Jonathan Lunine (JL): It’s kind of the best of the worst, I suppose. Suppose you want to go see a particular rock concert, but the tickets are sold out, so you just can’t. You could go home and do nothing, or you could try to find the next best thing, which might not be a very good reproduction of the rock concert you wanted to see, but it’s better than staying at home. And I think that’s the case with Titan.

On the positive side, Titan has a nitrogen atmosphere, which the Earth does, and probably did before life. Titan has organics that are almost certainly supplied in the absence of life, and that’s an important ingredient. And it’s not terribly hydrogen-rich. And to some extent, people are thinking that that’s kind of what the early Earth was like. Not with the same ingredients, because the Earth probably had a lot of CO2 and Titan does not, but the same kind of chemical balance. And so in that way, it’s an analog.

Titan descent by Huygens probe leaving Cassini storage, Christmas 2004. Image Credit: JPL/Space Science Institute

It’s much better than Mars, because Mars has such a thin CO2 atmosphere that there are no organics. It’s much better than Venus: lots of CO2 there, but temperatures are so high that you can’t do organic chemistry. And much better than the Earth, in the sense that the organic chemistry going on on the Earth is completely dominated by life today, so there’s no opportunity to see a planet-wide, long-term, geologic-time experiment in organic chemistry, which we can see on Titan.

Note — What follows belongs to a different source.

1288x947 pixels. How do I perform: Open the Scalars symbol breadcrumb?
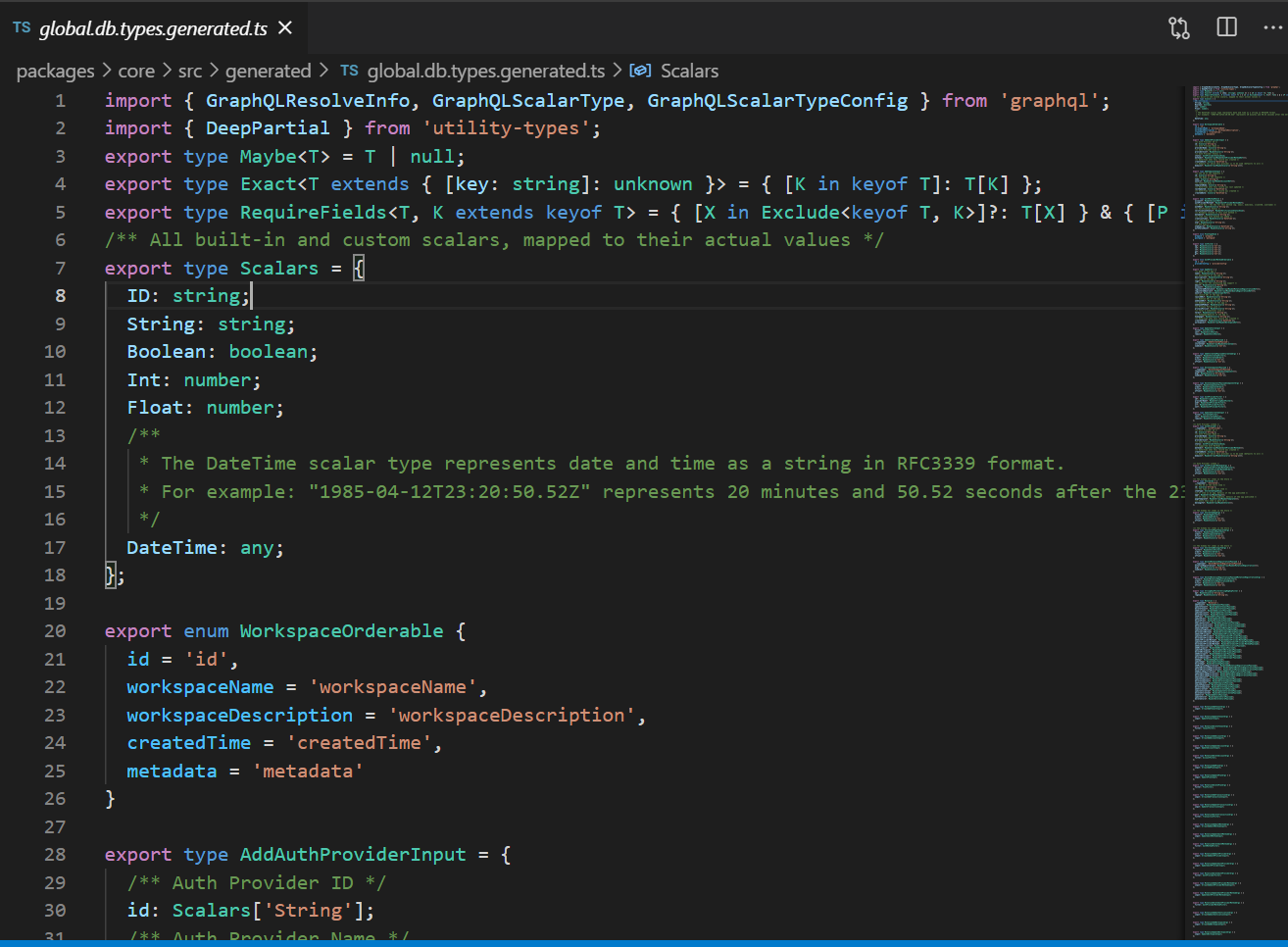click(x=689, y=71)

So by process of elimination, that’s the place in our solar system where we’re going to see those interesting reactions – if we can see them at all. And so we’ll find out from Cassini and Huygens whether those conditions really have produced a lot of organic deposits on the surface, some of which might be doing that kind of interesting prebiotic chemistry that we’d like to see. The chance of studying that chemistry in detail with Huygens is very small: we’d have to land in the right place. But with Cassini, we can at least map the surface, see if there are lots of organics, identify those places where those organics might look different spectroscopically and plan to go back. That’s a really long-term goal.

AM: You mentioned organics on the surface. Would there be any evidence of that in the atmosphere as well?

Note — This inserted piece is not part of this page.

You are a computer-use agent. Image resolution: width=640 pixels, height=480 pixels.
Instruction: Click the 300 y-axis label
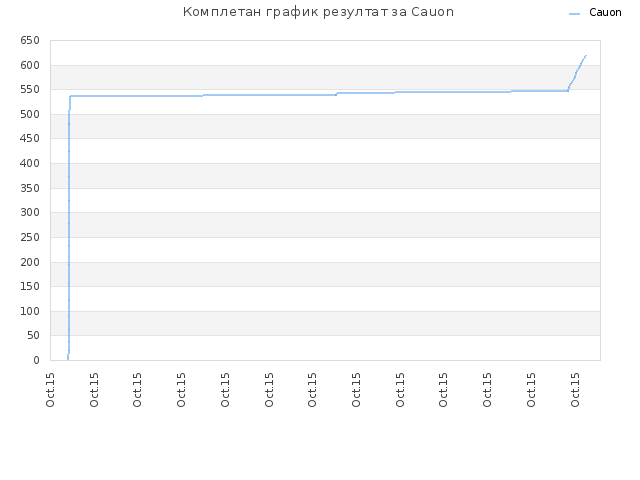coord(30,212)
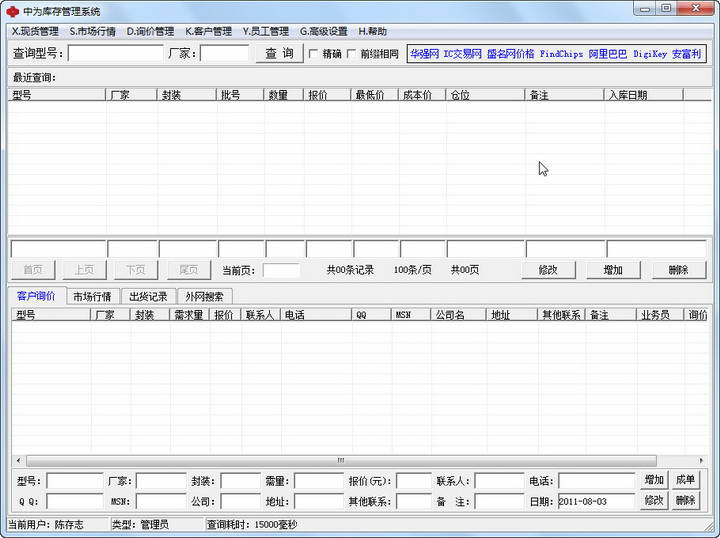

JL: Well, the atmosphere is supplying the organics that are on the surface. Hydrocarbons and nitriles are generated in the atmosphere by photochemistry. The question is: What happens to that stuff on the surface? The atmosphere is so oxygen-poor that there’s not the opportunity to make amino acids in the atmosphere to any significant extent. But what’s exciting is that if you dump the stuff on the surface and then, from time to time, an impact or some kind of ice volcanism event provides liquid water, which then comes in contact with these organics, for thousands of years, perhaps, until the water freezes. And those are places where further organic chemistry might have taken these deposits toward amino acids, toward purines and pyrimidines maybe, towards sugars – we’re just not sure.

Titan descent by Huygens probe around Christmas 2004. Image Credit: JPL/Space Science Institute

So the first question we ask of Cassini is: Are there organic deposits on the surface, manufactured from the atmosphere? Question two is: Are they different in some way, correlated in some way with their position on the surface; different in craters versus in areas that have apparently had geologic activity? And if the answer to that question is, yeah, there are some differences, then those become attractive targets for follow-on missions.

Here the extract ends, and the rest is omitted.